== Document segment ==
○ ○ ○ ○ ○ ○ ○

9. National housing programmes should aim at ensuring, consistently with other national goals and within limits set by housing and related needs, that all private and public resources which can be made available for the purpose are co-ordinated and utilised for the construction of workers' housing and related community facilities.
10. Where a substantial permanent increase of house-building capacity is required in order to meet national needs for workers' housing on a continuing basis, economic development programmes should include, consistently with other national goals, measures to provide in the long run the skilled manpower, materials, equipment and finance required for house building.
11. Public authorities should, to the extent required and as far as practicable, assume responsibility either for providing directly or for stimulating the provision of workers' housing on a rental or home-ownership basis.

IV. Housing Provided by Employers

12.
(1) Employers should recognise the importance to them of the provision of housing for their workers on an equitable basis by public agencies or by autonomous private agencies, such as co-operative and other housing associations, separate from the employers' enterprises.
(2) It should be recognised that it is generally not desirable that employers should provide housing for their workers directly, with the exception of cases in which circumstances necessitate that employers provide housing for their workers, as, for instance, when an undertaking is located at a long distance from normal centres of population, or where the nature of the employment requires that the worker should be available at short notice.
(3) In cases where housing is provided by the employer:
(a) the fundamental human rights of the workers, in particular freedom of association, should be recognised;
(b) national law and custom should be fully respected in terminating the lease or occupancy of such housing on termination of the workers' contracts of employment; and
(c) rents charged should be in conformity with the principle set out in Paragraph 4 above, and in any case should not include a speculative profit.
(4) The provision by employers of accommodation and communal services in payment for work should be prohibited or regulated to the extent necessary to protect the interests of the workers.

V. Financing

13.
(1) The competent authorities should take such measures as are appropriate to ensure the execution of the accepted programmes of workers' housing by securing a regular and continuous provision of the necessary financial means.
(2) For this purpose:
(a) public and private facilities should be made available for loans at moderate rates of interest; and
(b) such facilities should be supplemented by other suitable methods of direct and indirect financial assistance such as subsidies, tax concessions, and reduction of assessments, to appropriate private, co-operative and public owners of housing.
14. Governments and employers' and workers' organisations should encourage co-operative and similar non-profit housing societies.
15. Public authorities should endeavour to ensure that public and private facilities for loans on reasonable terms are available to workers who wish to own or to build their dwellings, and should take such other steps as would facilitate home ownership.
16. National mortgage insurance systems or public guarantees of private mortgages should be established as a means of promoting the building of workers' housing in countries where a sound credit market exists and where such systems are considered appropriate.
17. Appropriate measures should be taken in accordance with national practice:
(a) to stimulate saving by individuals, co-operative societies and private institutions which can be used to finance workers' housing; and
(b) to encourage investment by individuals, co-operative societies and private institutions in the construction of workers' housing.
18. Workers' housing built with assistance from public funds should not become the object of speculation.

○ ○ ○ ○ ○ ○ ○

== Record extracts ==
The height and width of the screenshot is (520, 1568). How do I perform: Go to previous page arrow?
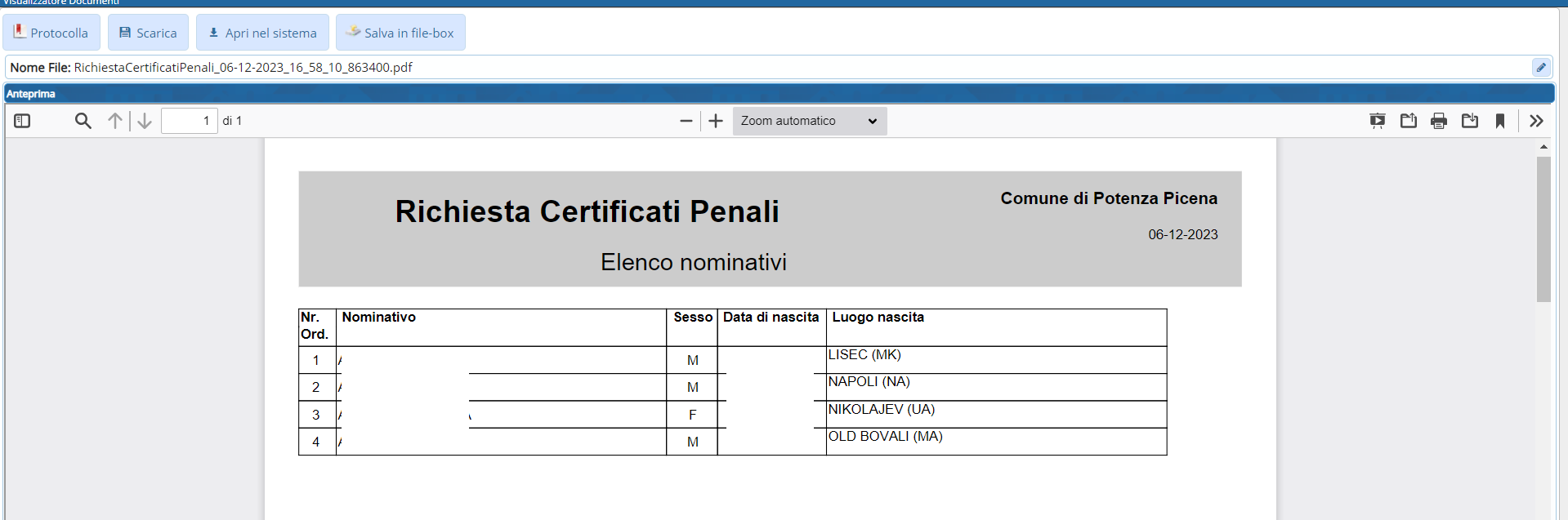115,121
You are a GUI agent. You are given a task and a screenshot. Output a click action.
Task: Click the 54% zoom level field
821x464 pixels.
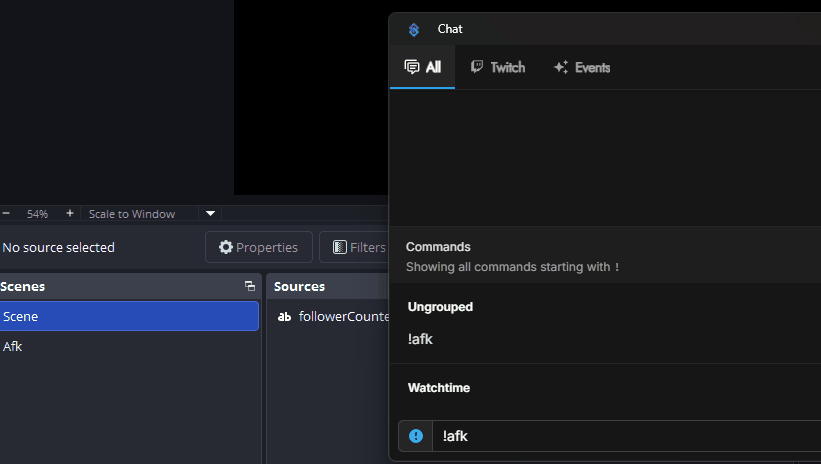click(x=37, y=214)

○ ○ ○ ○ ○ ○ ○

== What to do ==
Reproduce word for word the stretch of the workers' housing text from "IV. Housing Provided" through "the employers' enterprises.".

== Solution ==
IV. Housing Provided by Employers

12.
(1) Employers should recognise the importance to them of the provision of housing for their workers on an equitable basis by public agencies or by autonomous private agencies, such as co-operative and other housing associations, separate from the employers' enterprises.